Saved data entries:

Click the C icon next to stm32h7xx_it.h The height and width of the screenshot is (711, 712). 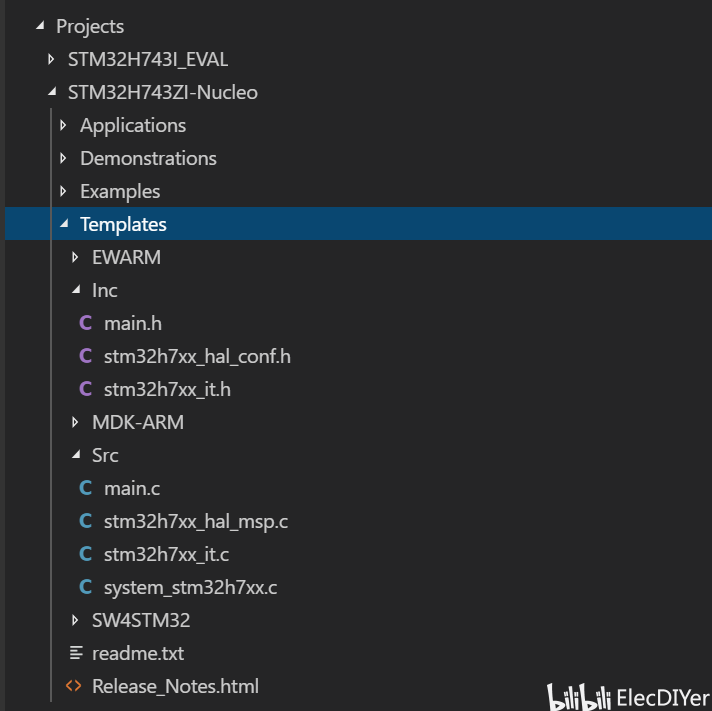click(x=85, y=389)
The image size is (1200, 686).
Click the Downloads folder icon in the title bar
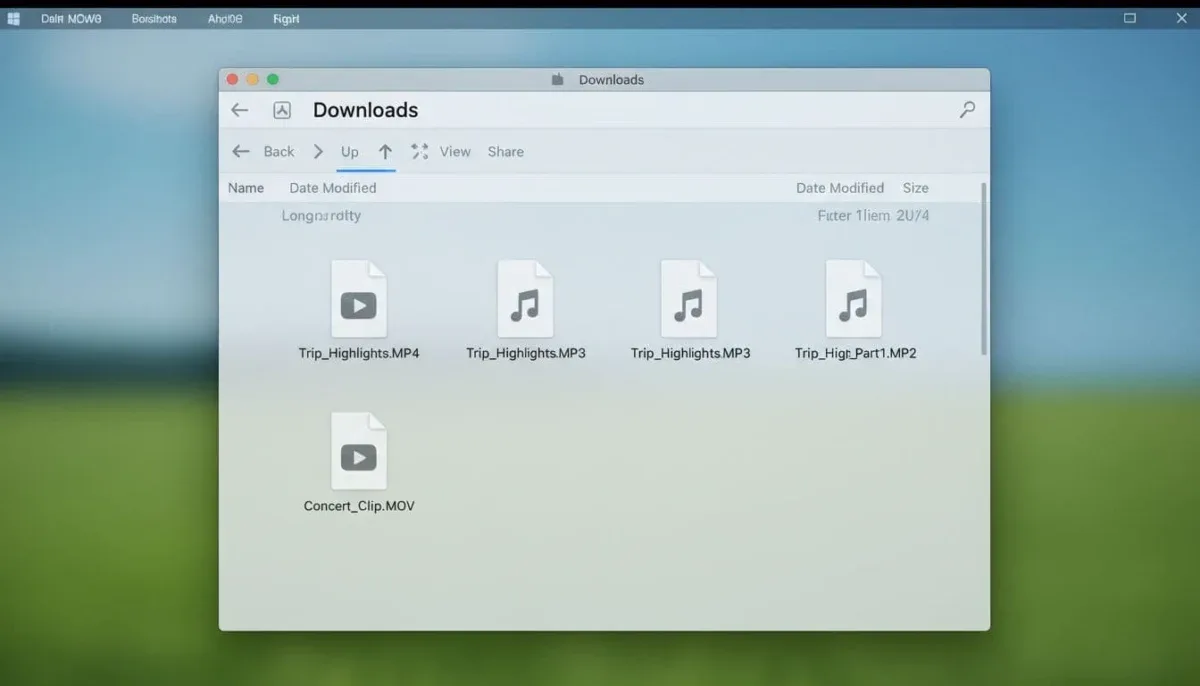coord(557,79)
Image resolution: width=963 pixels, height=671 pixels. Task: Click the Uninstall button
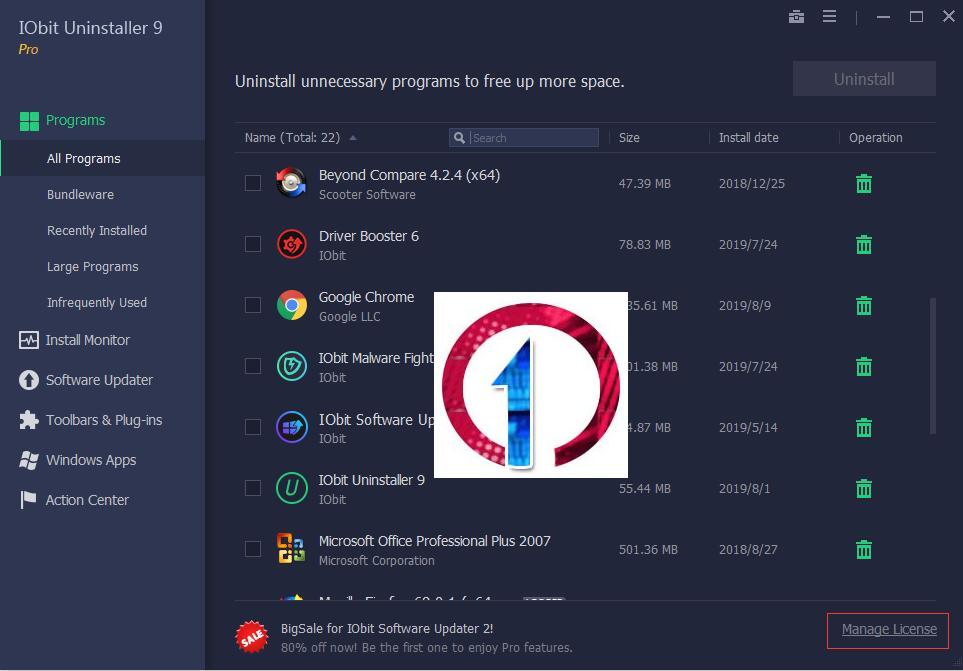[863, 79]
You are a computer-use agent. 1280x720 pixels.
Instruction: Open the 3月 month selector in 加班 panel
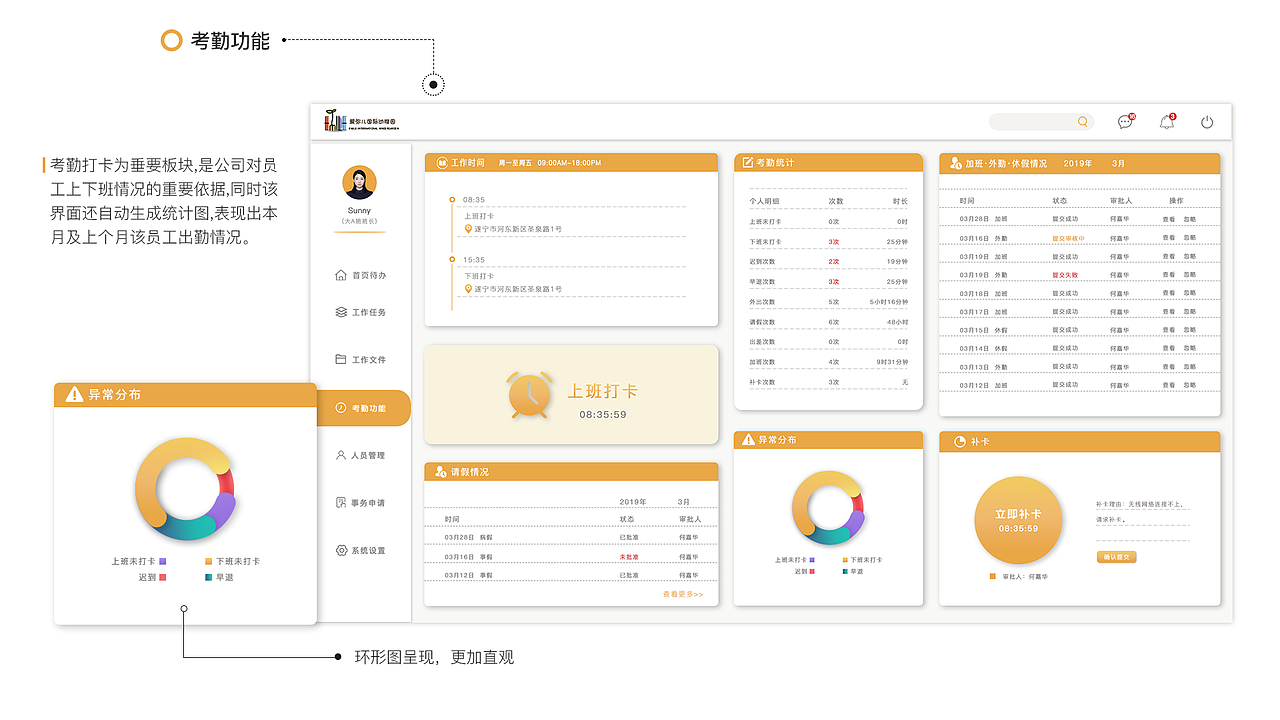tap(1118, 163)
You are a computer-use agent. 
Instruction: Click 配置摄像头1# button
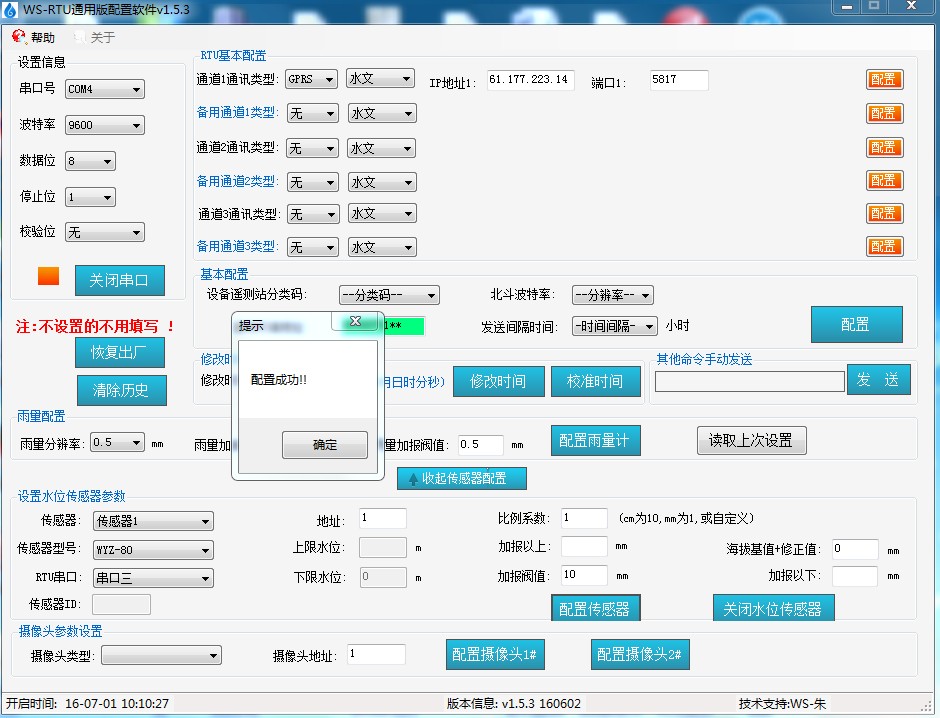(x=495, y=654)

__TASK TO COMPLETE__.
The lines from the one with "Image resolution: width=963" to the end of the data above should be retyped exactly, both ends included, and pictures are to be left out.

__RESULT OF THE TASK__.
Image resolution: width=963 pixels, height=671 pixels. Task: Click the Uninstall button
[863, 79]
You are a computer-use agent. 1280x720 pixels.
Instruction: Open the 3月 month selector in 加班 panel
tap(1118, 163)
You are a computer-use agent. 
Instruction: Click 配置摄像头1# button
(x=495, y=654)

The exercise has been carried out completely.